Core devs: OpenSim needs new viewer, new people

Moderator Joyce Bettencourt and OpenSim core developers Robert Adams, Melanie Milland and Ubit Umarov. (Image by Maria Korolov.)

OpenSimulator’s core developers said that they’ve gone pretty much as far as they can with the server code, and what the project needs is new people — and a new viewer.

“My own kids say that it looks ancient,” core developer Melanie Thielker said at the developer panel that kicked off this year’s OpenSimulator Community Conference. “We’re looking at more a ten-year old rendering technology that we just have to ditch.”

Thielker was joined by two other core developers, Robert Adams and  Ubit Umarov. Joyce Bettencourt moderated the panel.  Bettencourt is the founder and creative director of AvaCon, the non-profit which organized the conference.

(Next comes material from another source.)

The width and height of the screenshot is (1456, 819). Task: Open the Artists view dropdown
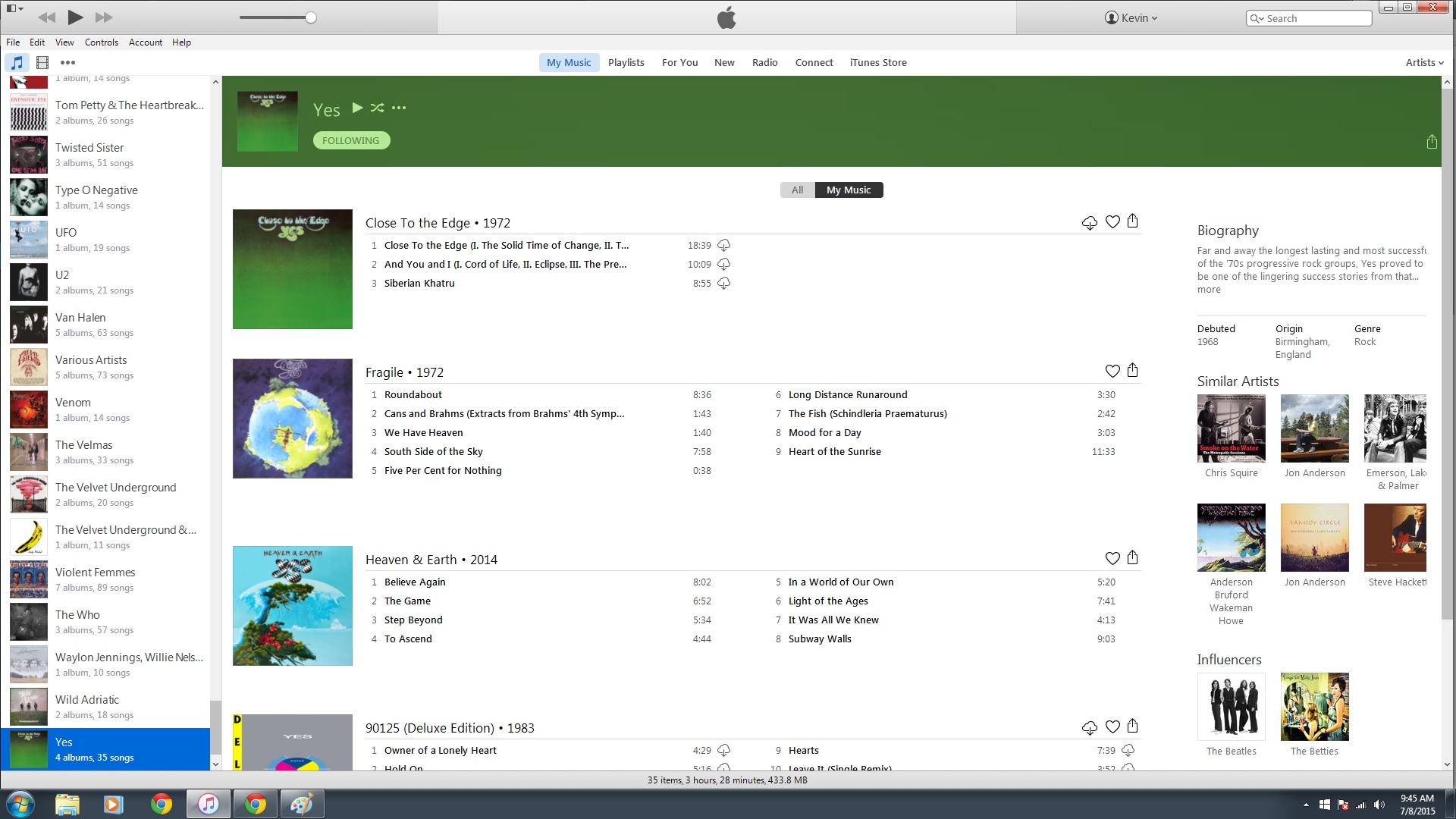(x=1424, y=63)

Future progress depends on moving away from Second Life-compatible viewers to having a separate viewer just for OpenSim, she said.

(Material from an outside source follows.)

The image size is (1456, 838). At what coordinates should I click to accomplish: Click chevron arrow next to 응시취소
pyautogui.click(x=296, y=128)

There was one attempt to build on using the Unreal Engine, a modern video-game development platform, but funding ran out before it was completed.

“I think any future solution is going to involve the viewer,” agreed Adams. “To change the core simulator we have to change the viewer.”

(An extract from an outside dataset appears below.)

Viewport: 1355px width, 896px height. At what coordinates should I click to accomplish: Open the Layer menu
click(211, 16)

Umarov agreed with this assessment.

“The viewers are the main problems at the moment,” he said. “We are stretching too much with what we can do with the Second Life viewer.”

However, the OpenSim core developers all work on the server side. The viewer development teams are typically a different set of people, and uses a different programming language, and has a different licensing model.

“We are getting behind in terms of technology,” said Umarov. “When it comes to modern games, we are completely out of date. We cannot improve that, because most of that is viewer-side.”

There will be a separate panel for viewer developers today at noon Pacific time.

Meanwhile, there is some bug fixing work that remains on the existing code base, and it could use a general restructuring to be more modern. For example, it could be adapted to work with cloud technologies, said Adams.

“We need to think about what the next ten years will bring us,” he said.

 

That might need new blood, he said.

“Really, the core group has lots of other interests going on and it would be great to get more people in here,” he said.